De norte a sur y de este a oeste, los vinos se reparten a lo largo y ancho de la provincia, cada uno con una singularidad, pero todos con un factor común, ofrecer sabores únicos que no dejan indiferente a aquel que los prueba, repartiéndose en cuatro zonas diferenciadas: la DO Toro, la DO Arribes del Duero, la DO Tierra del Vino y la DOP Valles de Benavente.

Solos o acompañando a otros productos, son uno de los pilares de Alimentos de Zamora, y es que los vinos de la provincia provienen mayormente de viñas muy antiguas, cuidadas con mimo, para ofrecer cada temporada un producto inmejorable.

Y no es algo que digan solo los zamoranos, su expansión al mercado nacional e internacional cada vez es mayor, y los grandes enólogos y sumilleres alaban su cuerpo, su olor y su sabor, quedando más que asegurado el prestigio de las bodegas y de la calidad del vino zamorano.

“El vino es poesía embotellada”, decía Robert Louis Stevenson. La riqueza de los vinos de Zamora pasa por el Vino de Toro. A orillas del Duero, la uva tinta de Toro y la garnacha, así como las blancas malvasía y verdejo, son la materia prima para degustar vinos roble, crianza y reserva, que harán volar los sentidos.
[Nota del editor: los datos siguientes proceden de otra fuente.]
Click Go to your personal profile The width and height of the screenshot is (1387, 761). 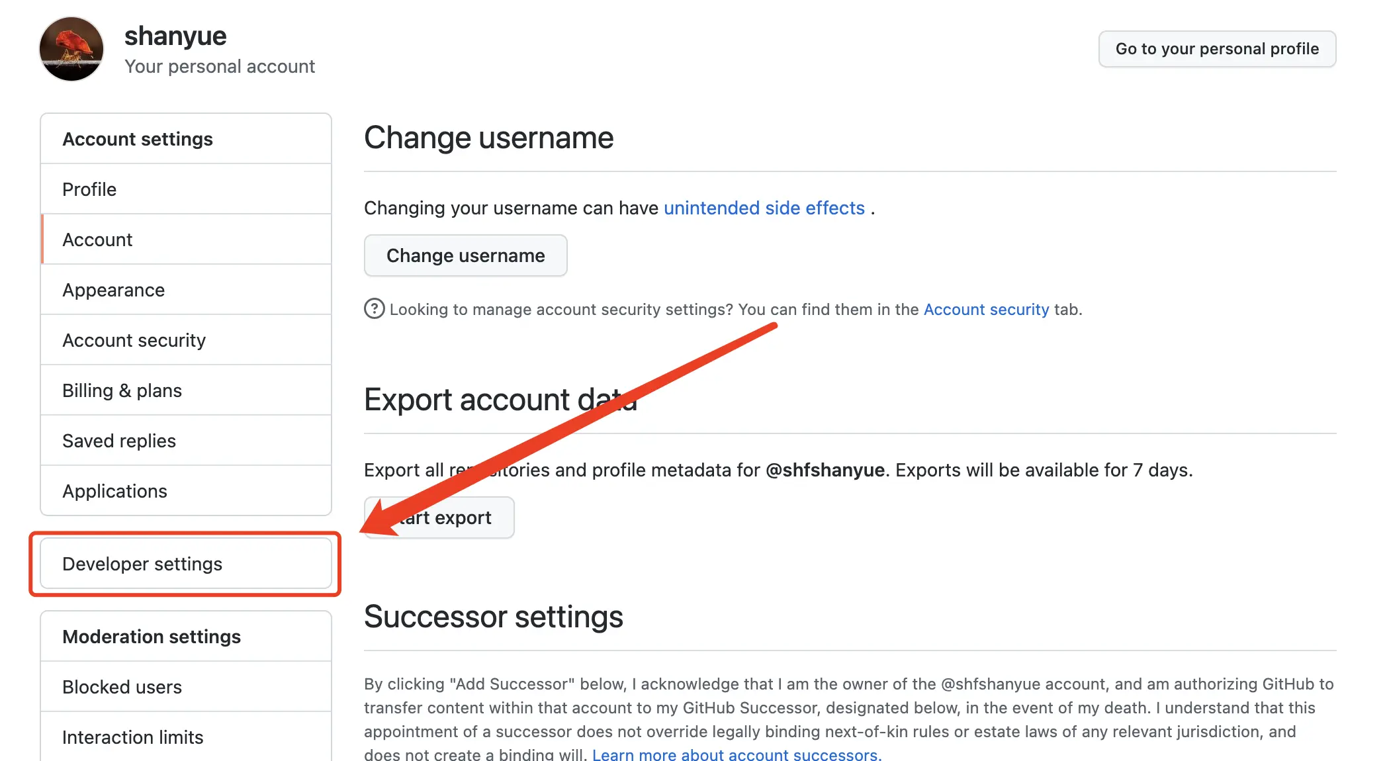[x=1217, y=49]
El vino de Toro obtuvo la Denominación de Origen en 1987 delimitando la zona de producción a unas 6.000 hectáreas distribuidas en el alfoz de Toro. La producción media de cada cosecha es 18 millones de kilos de uva, el 90% de la variedad Tinta de Toro.

No mucho más lejos, llegamos a la Tierra del Vino, con una amplia variedad de uvas utilizadas que dan paso a finos vinos exquisitos. Tempranillo, garnacha, y Cabernet-Sauvignon destacan entra las tintas, mientras que las blancas más utilizadas son la malvasía, moscatel y verdejo.
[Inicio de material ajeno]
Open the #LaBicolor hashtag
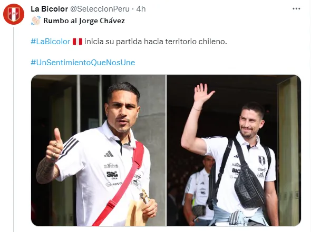 point(51,42)
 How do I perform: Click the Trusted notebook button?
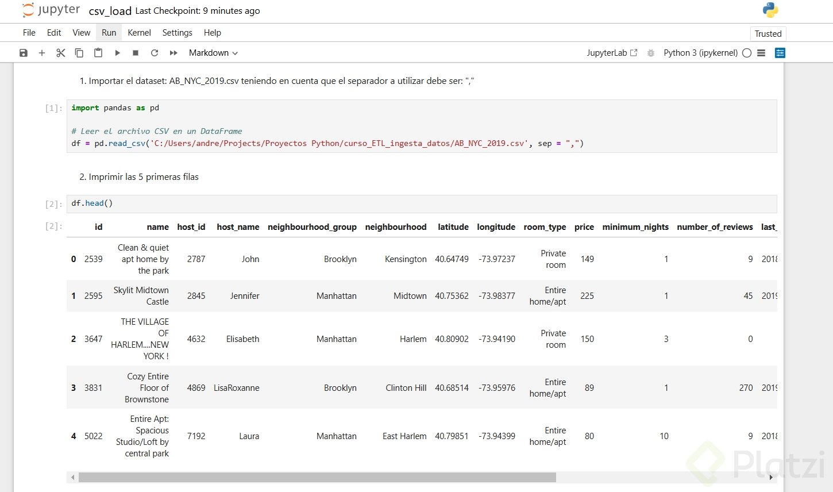click(x=768, y=34)
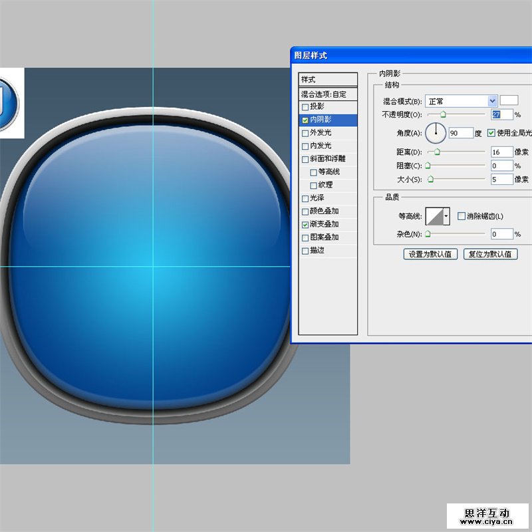Click the 等高线 contour preview thumbnail

click(434, 215)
Ya en los Arribes del Duero, nos encontramos con vinos con mucha personalidad elaborados a partir de tintas Juan García, rufete, tempranillo y bruñal junto a las complementarias garnacha y Mencía, junto con la malvasía como blanca principal que complementan albillo y verdejo.
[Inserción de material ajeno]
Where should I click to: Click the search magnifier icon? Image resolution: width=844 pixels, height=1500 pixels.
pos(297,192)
El Consejo Regulador de la Denominación de Origen Arribes, obtuvo su reconocimiento el 27 de Julio de 2007, certificando el origen y calidad de su producto. Posee 452 Ha. que corresponden a 361 viticultores y a 14 bodegas.

“Valles de Benavente” es una zona vitícola de gran tradición que cuenta con multitud de elementos diferenciadores y que engloba os valles de Valverde, del Tera y de Vidriales). Las uvas tintas tempranillo, Prieto Picudo y Mencía y las blancas malvasía y verdejo son las más utilizadas para llegar a ofrecer vinos de ensueño.

En definitiva, los vinos de Zamora riegan la provincia de colores, burdeos, frambuesas y oro, siendo uno de los grandes atractivos del turismo, la tradición y la gastronomía, y alzándose como grandes embajadores allí donde van.